What to do: Take every line containing "sidebar" out of the records.

Collected data entries
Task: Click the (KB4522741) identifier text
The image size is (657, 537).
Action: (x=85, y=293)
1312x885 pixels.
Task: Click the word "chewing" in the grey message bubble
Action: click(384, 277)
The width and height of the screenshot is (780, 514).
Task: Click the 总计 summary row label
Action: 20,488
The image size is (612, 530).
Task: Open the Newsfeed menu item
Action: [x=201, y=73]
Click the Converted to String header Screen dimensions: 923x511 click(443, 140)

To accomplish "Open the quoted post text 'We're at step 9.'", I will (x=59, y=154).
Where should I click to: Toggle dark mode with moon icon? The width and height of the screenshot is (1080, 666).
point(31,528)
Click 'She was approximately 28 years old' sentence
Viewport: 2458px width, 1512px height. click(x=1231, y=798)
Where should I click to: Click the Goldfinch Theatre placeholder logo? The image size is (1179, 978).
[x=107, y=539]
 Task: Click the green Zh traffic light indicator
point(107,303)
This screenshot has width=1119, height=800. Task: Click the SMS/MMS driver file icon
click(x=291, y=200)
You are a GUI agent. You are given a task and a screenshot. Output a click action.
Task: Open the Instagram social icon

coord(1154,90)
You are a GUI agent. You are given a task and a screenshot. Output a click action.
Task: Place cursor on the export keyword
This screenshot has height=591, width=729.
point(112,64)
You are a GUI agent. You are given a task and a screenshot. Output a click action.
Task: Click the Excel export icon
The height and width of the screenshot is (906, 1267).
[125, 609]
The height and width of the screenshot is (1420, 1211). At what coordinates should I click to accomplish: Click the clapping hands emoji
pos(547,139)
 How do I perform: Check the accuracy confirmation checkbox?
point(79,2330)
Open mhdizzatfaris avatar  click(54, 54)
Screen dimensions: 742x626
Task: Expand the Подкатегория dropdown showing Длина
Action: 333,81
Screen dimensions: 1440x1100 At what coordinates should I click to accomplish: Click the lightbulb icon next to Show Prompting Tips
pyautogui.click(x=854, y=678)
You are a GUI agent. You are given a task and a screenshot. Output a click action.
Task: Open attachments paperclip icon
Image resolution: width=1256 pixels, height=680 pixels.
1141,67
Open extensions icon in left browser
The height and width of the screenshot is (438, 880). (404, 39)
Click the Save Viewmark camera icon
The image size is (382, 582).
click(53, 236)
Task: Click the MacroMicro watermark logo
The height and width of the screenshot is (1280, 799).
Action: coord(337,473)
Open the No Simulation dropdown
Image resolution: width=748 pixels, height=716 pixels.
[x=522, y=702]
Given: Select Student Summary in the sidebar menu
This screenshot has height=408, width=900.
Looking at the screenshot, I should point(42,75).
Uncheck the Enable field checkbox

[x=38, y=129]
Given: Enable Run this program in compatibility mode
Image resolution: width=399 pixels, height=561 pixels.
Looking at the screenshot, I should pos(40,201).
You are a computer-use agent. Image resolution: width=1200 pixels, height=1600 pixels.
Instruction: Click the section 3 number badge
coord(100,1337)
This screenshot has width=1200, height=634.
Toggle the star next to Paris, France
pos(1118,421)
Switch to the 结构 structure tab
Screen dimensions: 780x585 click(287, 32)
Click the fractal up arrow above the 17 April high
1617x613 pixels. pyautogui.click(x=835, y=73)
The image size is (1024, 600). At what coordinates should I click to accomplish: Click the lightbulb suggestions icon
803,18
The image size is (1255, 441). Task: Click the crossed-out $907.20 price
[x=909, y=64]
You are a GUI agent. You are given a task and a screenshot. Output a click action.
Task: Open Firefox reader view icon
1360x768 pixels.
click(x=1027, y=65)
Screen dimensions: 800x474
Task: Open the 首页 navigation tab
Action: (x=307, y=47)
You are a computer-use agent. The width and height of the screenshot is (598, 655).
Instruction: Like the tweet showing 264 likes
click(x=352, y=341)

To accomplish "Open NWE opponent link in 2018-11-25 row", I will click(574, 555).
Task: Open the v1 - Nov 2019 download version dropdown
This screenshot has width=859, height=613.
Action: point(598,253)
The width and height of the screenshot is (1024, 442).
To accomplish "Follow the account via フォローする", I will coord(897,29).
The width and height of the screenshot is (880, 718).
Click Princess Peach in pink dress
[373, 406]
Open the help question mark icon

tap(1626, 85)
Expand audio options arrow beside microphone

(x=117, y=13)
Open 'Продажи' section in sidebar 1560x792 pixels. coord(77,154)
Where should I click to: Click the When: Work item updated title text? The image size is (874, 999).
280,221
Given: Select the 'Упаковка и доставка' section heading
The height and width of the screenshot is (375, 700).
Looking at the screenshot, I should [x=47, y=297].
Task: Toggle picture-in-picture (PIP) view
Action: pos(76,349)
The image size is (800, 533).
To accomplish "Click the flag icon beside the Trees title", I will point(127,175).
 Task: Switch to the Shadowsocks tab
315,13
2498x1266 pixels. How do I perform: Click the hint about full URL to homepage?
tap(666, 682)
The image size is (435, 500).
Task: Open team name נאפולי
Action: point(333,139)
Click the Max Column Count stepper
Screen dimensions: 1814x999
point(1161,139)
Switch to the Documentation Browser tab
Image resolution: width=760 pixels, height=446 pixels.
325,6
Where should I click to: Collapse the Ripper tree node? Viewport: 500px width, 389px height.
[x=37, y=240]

Expected output:
Given: Select Student Summary in the sidebar menu
Open 'Продажи' section in sidebar 1560x792 pixels. coord(77,154)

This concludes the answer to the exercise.